Dal brano sul deficit pubblico italiano estrai, senza alcuna modifica, il passo che va da "Il Sole 24 Ore" a "arrivando al 157%.".

» **Brano di lettura**:
---*---

Il Sole 24 Ore fa i conti: nei 16 mesi che separano la Nadef alla base della manovra 2020, la prima della nuova maggioranza giallorossa, dall’ultimo scostamento approvato per finanziare l’ipotetico decreto ristori 5, il governo uscente e il Parlamento hanno approvato in sette occasioni (due per le leggi di bilancio) deficit aggiuntivo per 426,8 miliardi di euro a valere sugli anni dal 2020 al 2026. Se si vuole considerare invece il periodo “coperto” dal Recovery Plan – 2021-2026 – i miliardi di indebitamento netto aggiuntivo rispetto al programma originale sono 302,6.
La cifra supera, e non poco, i 209 miliardi che compongono la quota italiana del Next Generation Eu. E complice la caduta del Pil del 2020, pari al -8,8% appena registrato dall’Istat, il debito in rapporto al Prodotto interno lordo è salito di oltre 22 punti arrivando al 157%.

---*---

» **Sezione dati**:
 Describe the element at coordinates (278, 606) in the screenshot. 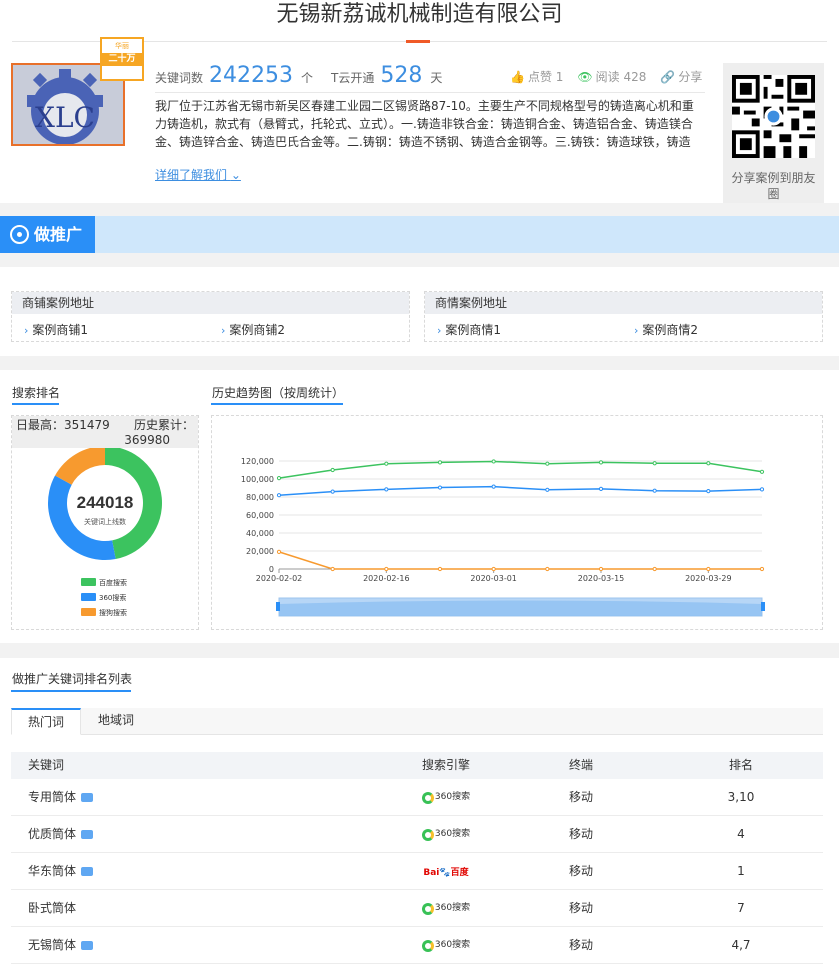

I see `zoom-handle-left` at that location.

---*---

» **Esercizio svolto**:
Il Sole 24 Ore fa i conti: nei 16 mesi che separano la Nadef alla base della manovra 2020, la prima della nuova maggioranza giallorossa, dall’ultimo scostamento approvato per finanziare l’ipotetico decreto ristori 5, il governo uscente e il Parlamento hanno approvato in sette occasioni (due per le leggi di bilancio) deficit aggiuntivo per 426,8 miliardi di euro a valere sugli anni dal 2020 al 2026. Se si vuole considerare invece il periodo “coperto” dal Recovery Plan – 2021-2026 – i miliardi di indebitamento netto aggiuntivo rispetto al programma originale sono 302,6.
La cifra supera, e non poco, i 209 miliardi che compongono la quota italiana del Next Generation Eu. E complice la caduta del Pil del 2020, pari al -8,8% appena registrato dall’Istat, il debito in rapporto al Prodotto interno lordo è salito di oltre 22 punti arrivando al 157%.